> _Activity_:
Write out exactly the lines running from the one with "Instruction: Click the" to the end of the data, including both of those lines and excluding pictures.

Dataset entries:
*****
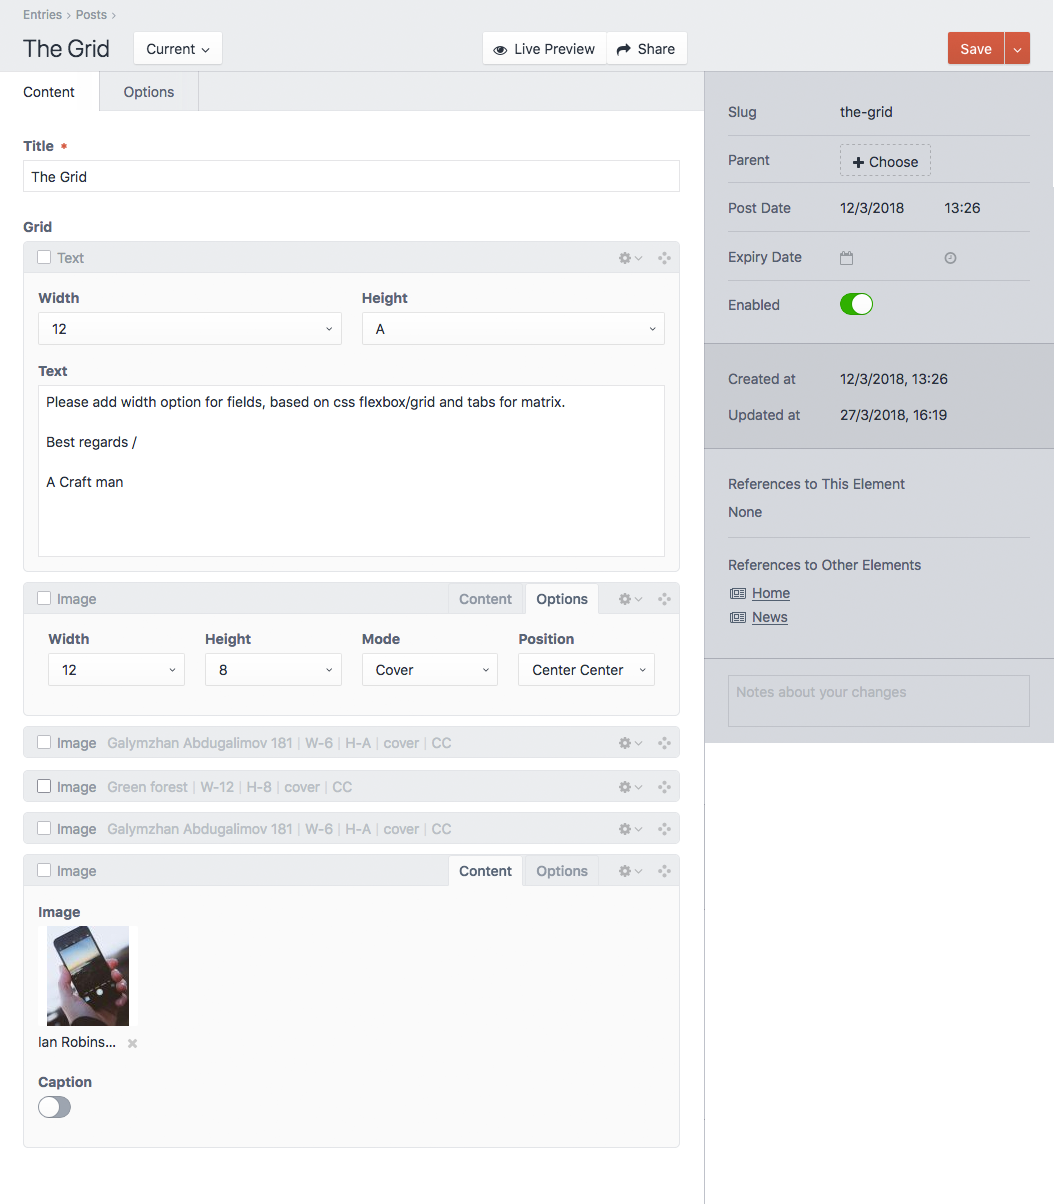Click the Expiry Date clock icon
The height and width of the screenshot is (1204, 1054).
(950, 257)
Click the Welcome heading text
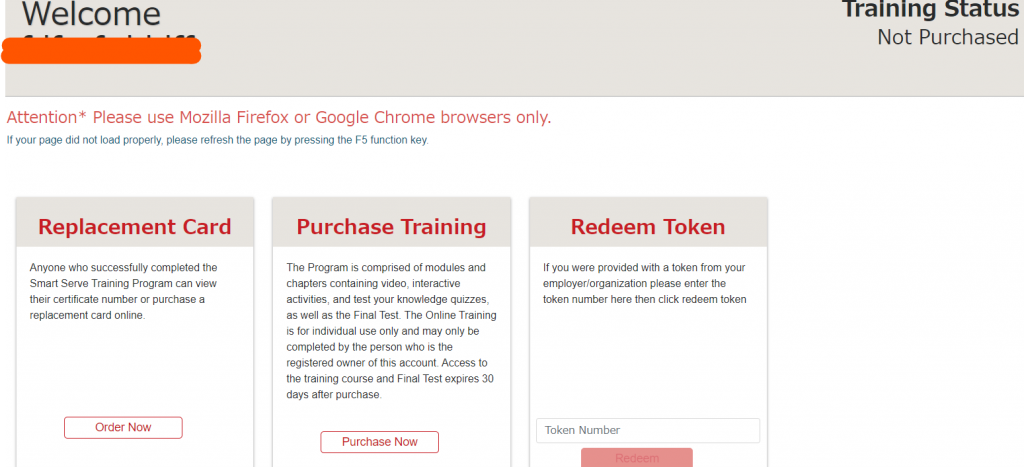The height and width of the screenshot is (467, 1024). [91, 14]
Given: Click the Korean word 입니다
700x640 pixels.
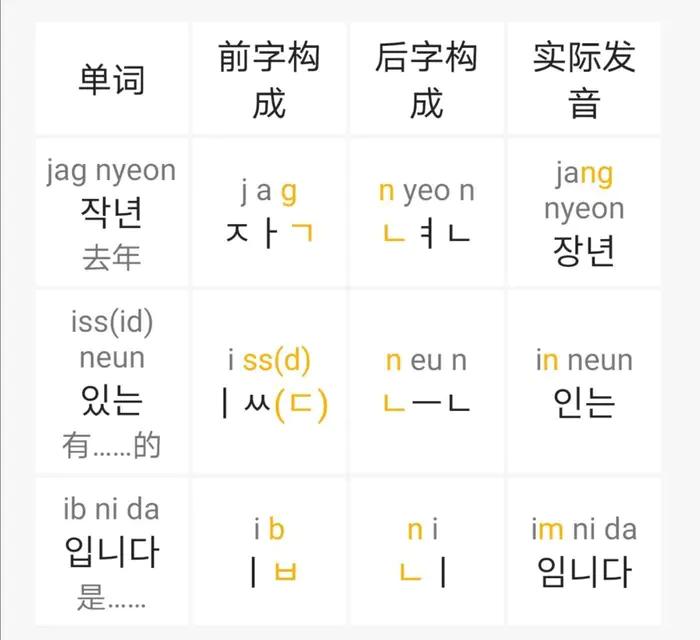Looking at the screenshot, I should click(111, 552).
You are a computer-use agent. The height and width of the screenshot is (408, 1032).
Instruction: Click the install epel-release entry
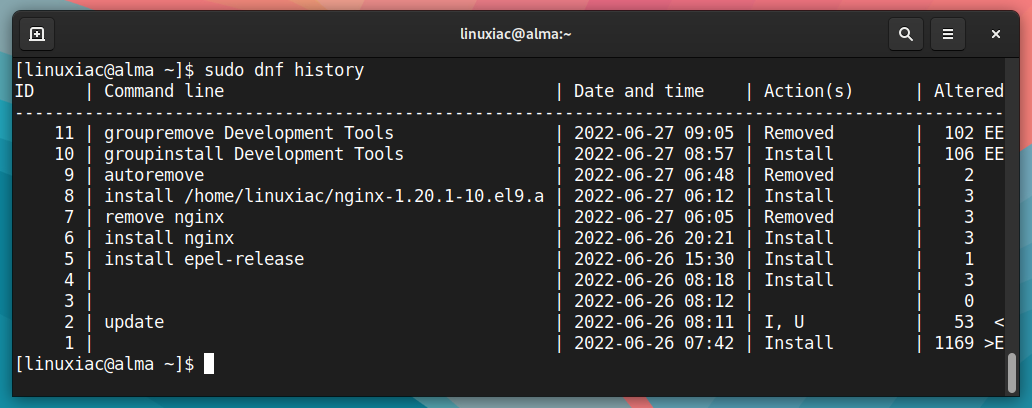coord(204,259)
*****
> _Exercise response_:
Instruction: Click the install epel-release entry
coord(204,259)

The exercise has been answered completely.